■ What you are asked to do: An exact transcription is needed of the lines below from the one with "You are a GUI" through the one with "Image resolution: width=825", with no other lines and no pictures.

Collected data entries:
BEGIN
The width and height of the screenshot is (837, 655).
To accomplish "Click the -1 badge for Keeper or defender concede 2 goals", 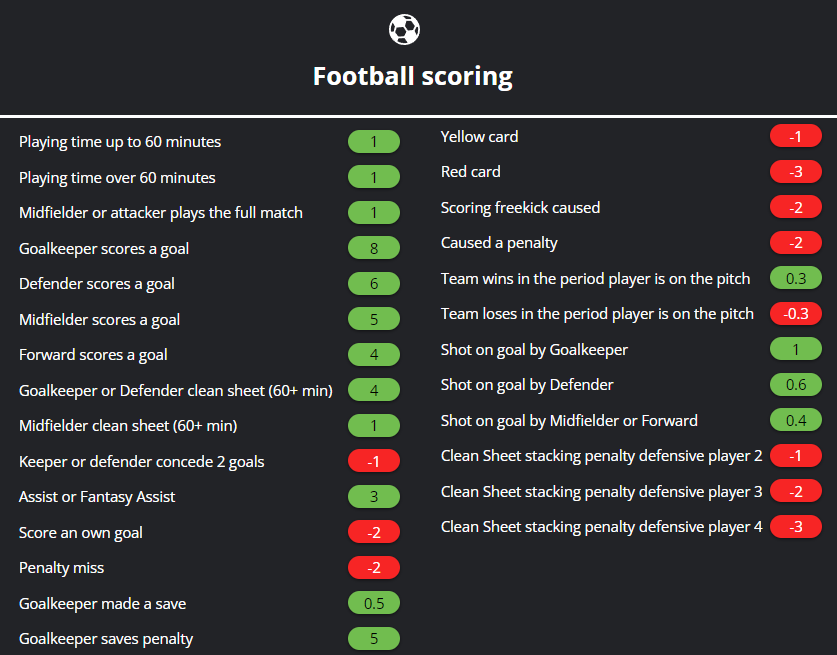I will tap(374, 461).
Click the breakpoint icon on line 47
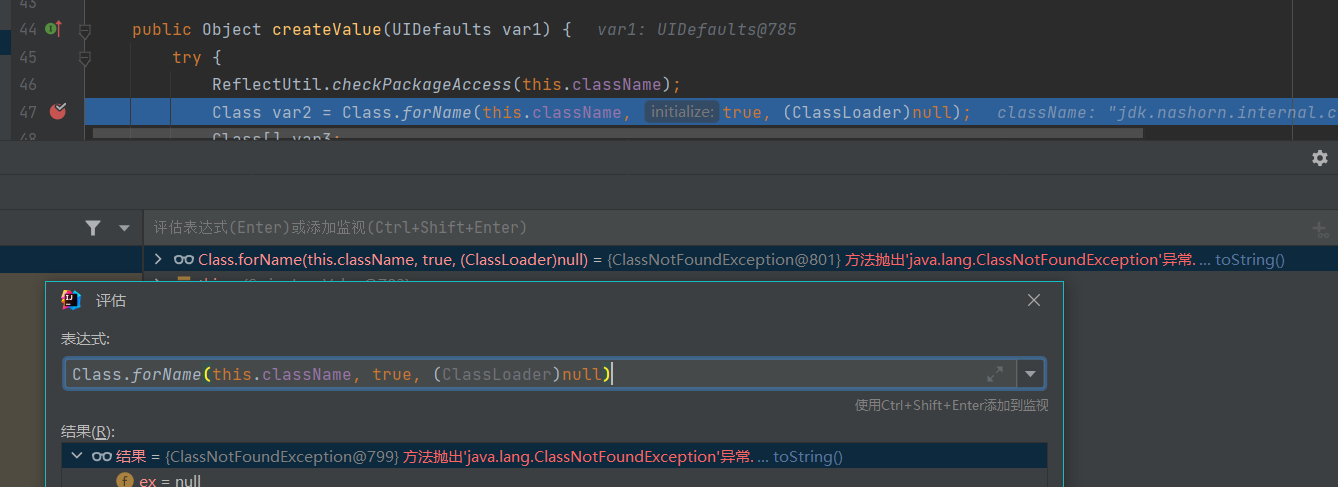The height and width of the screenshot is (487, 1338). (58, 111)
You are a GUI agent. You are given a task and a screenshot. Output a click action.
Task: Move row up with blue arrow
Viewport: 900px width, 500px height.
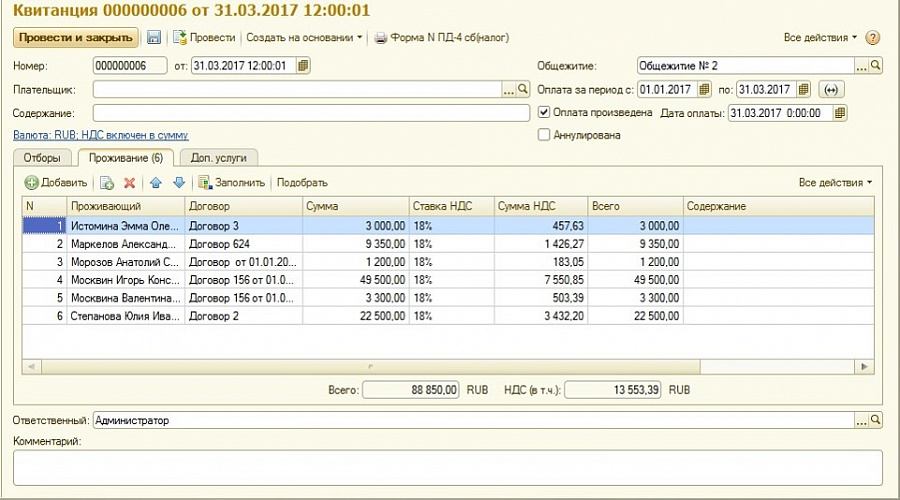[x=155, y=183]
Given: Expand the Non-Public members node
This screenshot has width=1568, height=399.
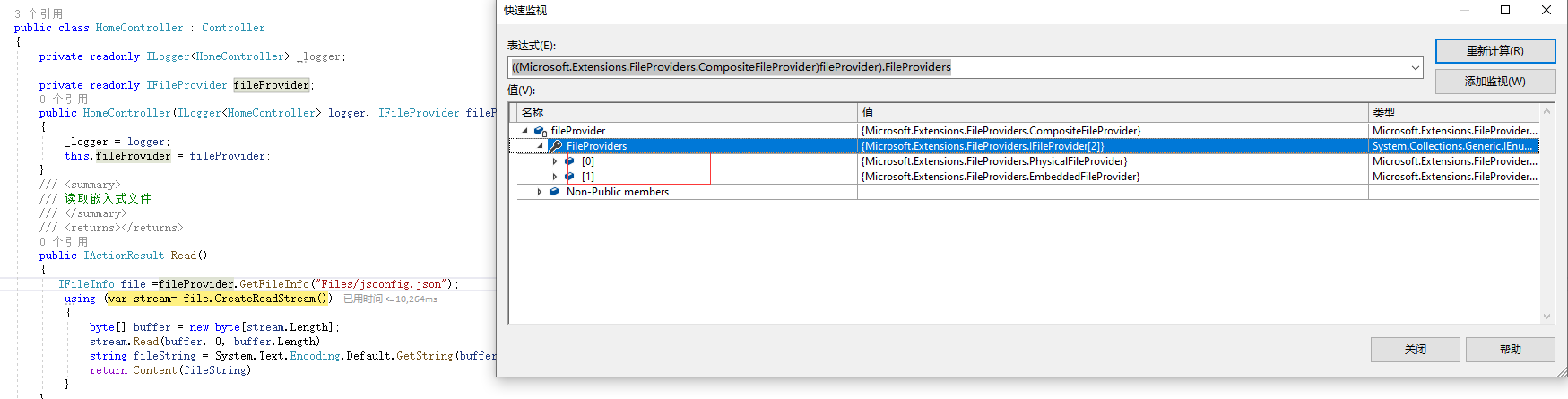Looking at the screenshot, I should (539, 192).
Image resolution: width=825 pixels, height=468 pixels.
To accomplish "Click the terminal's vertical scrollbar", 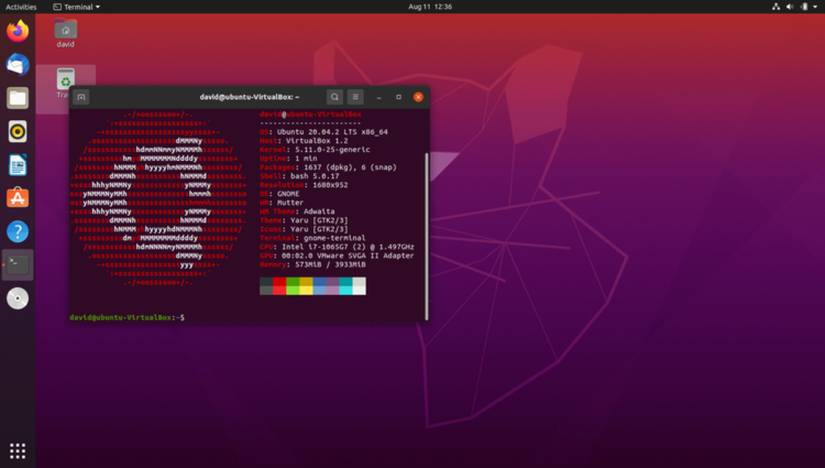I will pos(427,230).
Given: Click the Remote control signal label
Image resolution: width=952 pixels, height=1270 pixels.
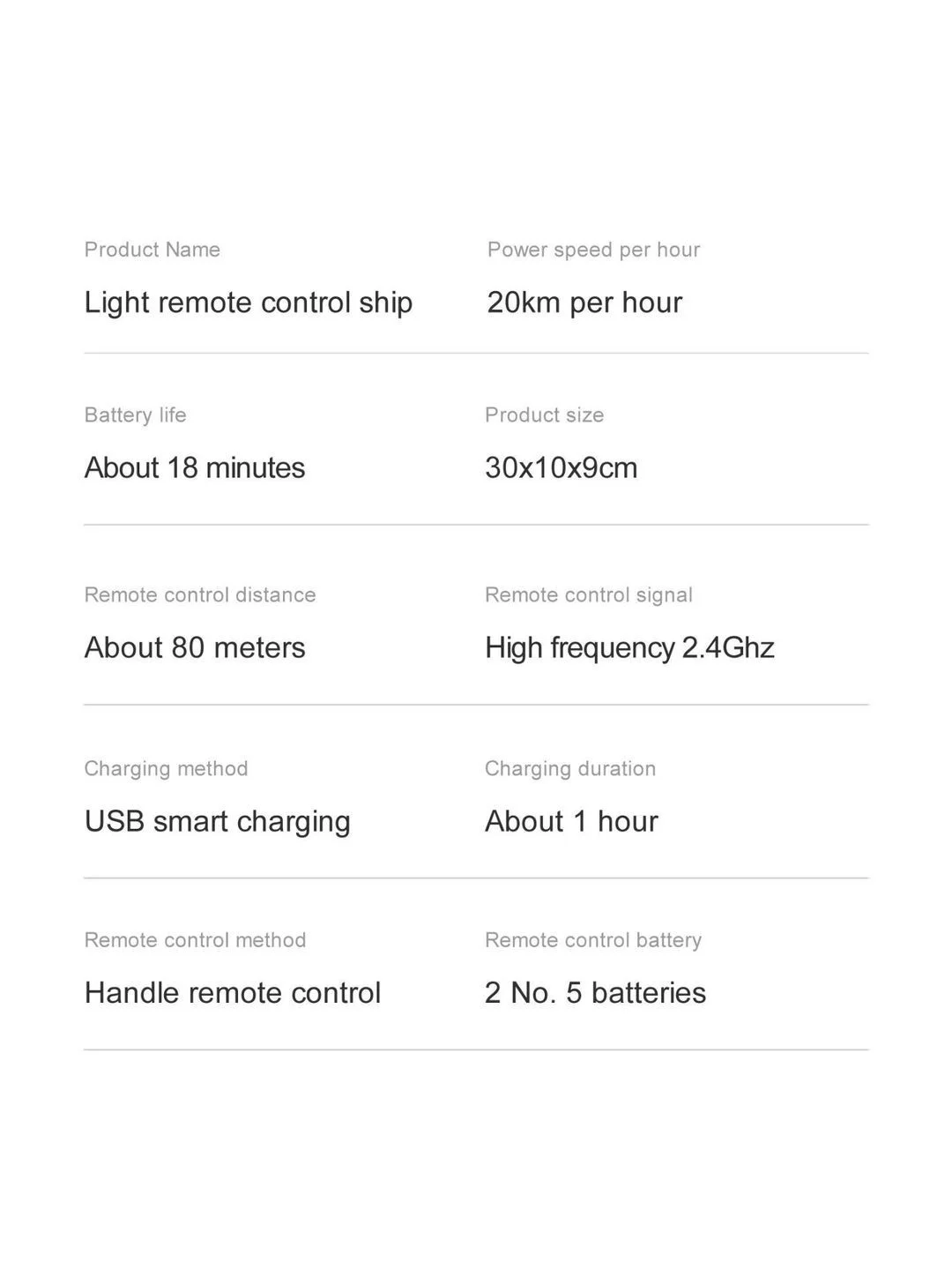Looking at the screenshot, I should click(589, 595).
END
■ Worked solution:
You are a GUI agent. You are given a task and a screenshot. Output a click action.
Task: Move row up with blue arrow
Viewport: 900px width, 500px height.
[x=155, y=183]
Given: Expand the Non-Public members node
This screenshot has width=1568, height=399.
Looking at the screenshot, I should (539, 192).
Image resolution: width=825 pixels, height=468 pixels.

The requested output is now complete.